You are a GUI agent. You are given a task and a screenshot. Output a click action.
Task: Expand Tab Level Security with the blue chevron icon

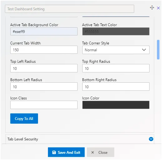coord(151,139)
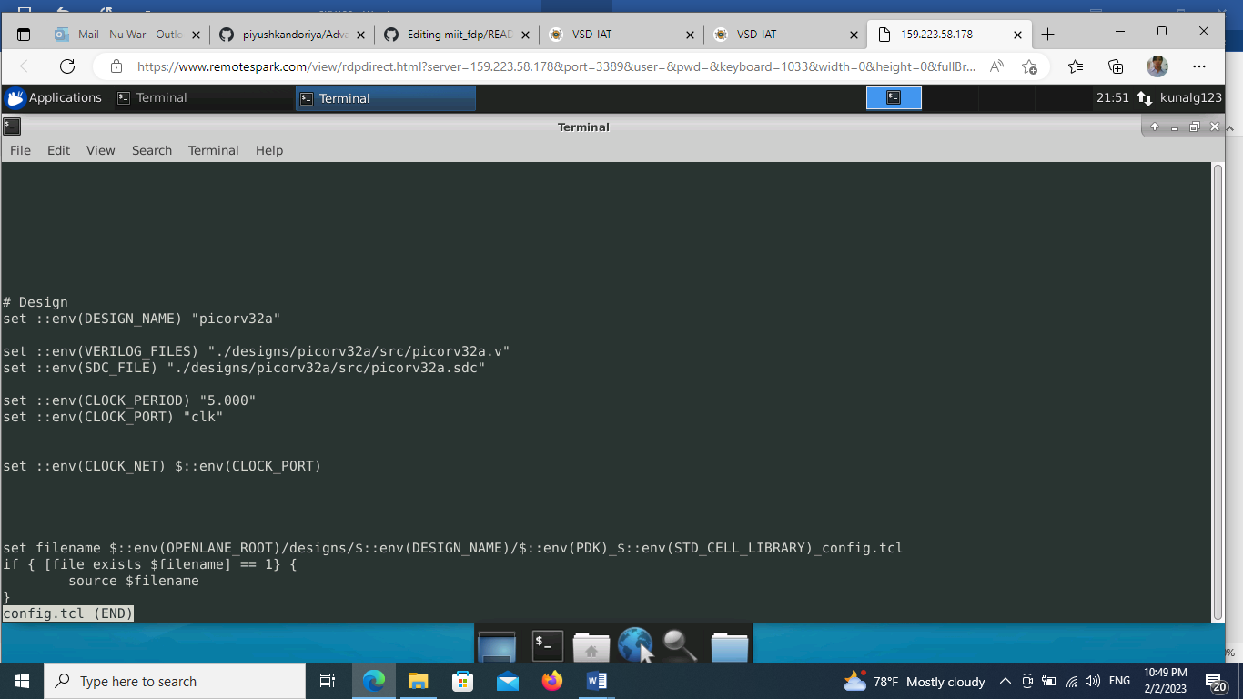Open the Applications menu in the XFCE panel

(55, 97)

# # # #

> The task
Copy exactly the lines from the one containing "Task: Expand Tab" through the last line of the records above, including both, and omit every picture.

> Response
Task: Expand Tab Level Security with the blue chevron icon

coord(151,139)
Open the Applications menu in the XFCE panel

(55, 97)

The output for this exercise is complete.